Mr. Ehrlich was a longtime member of the Bedford Golf & Tennis Club and sat on various boards, including the United Way, the Bedford Historical Society, A-HOME housing and St. Matthew’s Church. He was a member of the Bedford Village Historic District Review Commission.

“Peter was the chair of the Bedford Village Historic District Review Commission, and he was memorable for being diligent, flexible, calm and always well prepared,” said Richard Farrell, a fellow review commission member. “It was always a pleasure to serve with Peter on the Bedford Historical Society Board. Perhaps most importantly, he always had a ready smile, open mind and a warm greeting for everyone on the commission and on the street. He was a good Bedford person.”

Mr. Ehrlich and others, including Oliver Hazard and John Friedler, were guiding forces behind the Bedford Association and the Bedford Coalition. The group helped to create a blueprint for development and planning within the community, helping to preserve open space in the town via a real estate transfer fee, successfully lobbying for the implementation of conservation overlay zones and helping to forge a strong master plan for Bedford.

The 1999 Bedford Coalition was one of the group’s greatest triumphs. In bringing together a wide array of Bedford’s civic groups and residents, the coalition was able to approach issues of not only development but also of vitality in all three of the town’s hamlets, as well as traffic concerns, the need for enforceable speed limits, maintaining area viewsheds and more.

Mr. Ehrlich was part of a surge of support for land preservation, proposing a community bond issue to purchase open space. At a meeting of the coalition in 1999, he identified properties to be maintained for open space, including Sunnyfield Farms, Mianus River Gorge and Beaver Dam.

“He was a wonderful man who did all that he could to support and further the mission of the BHS,” said Ms. Ryan of the Historical Society this week. “He was a really nice, quiet guy who truly cared about Bedford.”

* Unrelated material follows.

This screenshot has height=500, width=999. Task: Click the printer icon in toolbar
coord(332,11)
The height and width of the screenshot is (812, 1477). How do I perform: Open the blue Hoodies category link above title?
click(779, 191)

“His presence was warm, with true concern for the work of the society and for all of Bedford,” said Bedford’s Jackie Farrell. “He was a good friend and neighbor, and we will miss him.”

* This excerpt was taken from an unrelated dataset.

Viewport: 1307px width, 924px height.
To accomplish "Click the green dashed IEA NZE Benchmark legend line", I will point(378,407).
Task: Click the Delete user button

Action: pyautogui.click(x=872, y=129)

Mr. Ehrlich was the husband of Selby Newell Brown, brother of David Ehrlich of Washington, D.C., and father of Peter R. Ehrlich Jr. of Miami, James N. Ehrlich of Atlanta, Timothy H. Ehrlich of Miami Beach and Bedford, and John N.B. Ehrlich of Canada. Mr. Ehrlich was the grandfather of Samuel H. Ehrlich, Katherine A. Ehrlich, Josie Ehrlich and Peter Ehrlich.

In lieu of flowers, contributions may be sent to the American Parkinson’s Disease Association and to St Matthews Church. A memorial service will be held at St Matthew’s Church this spring.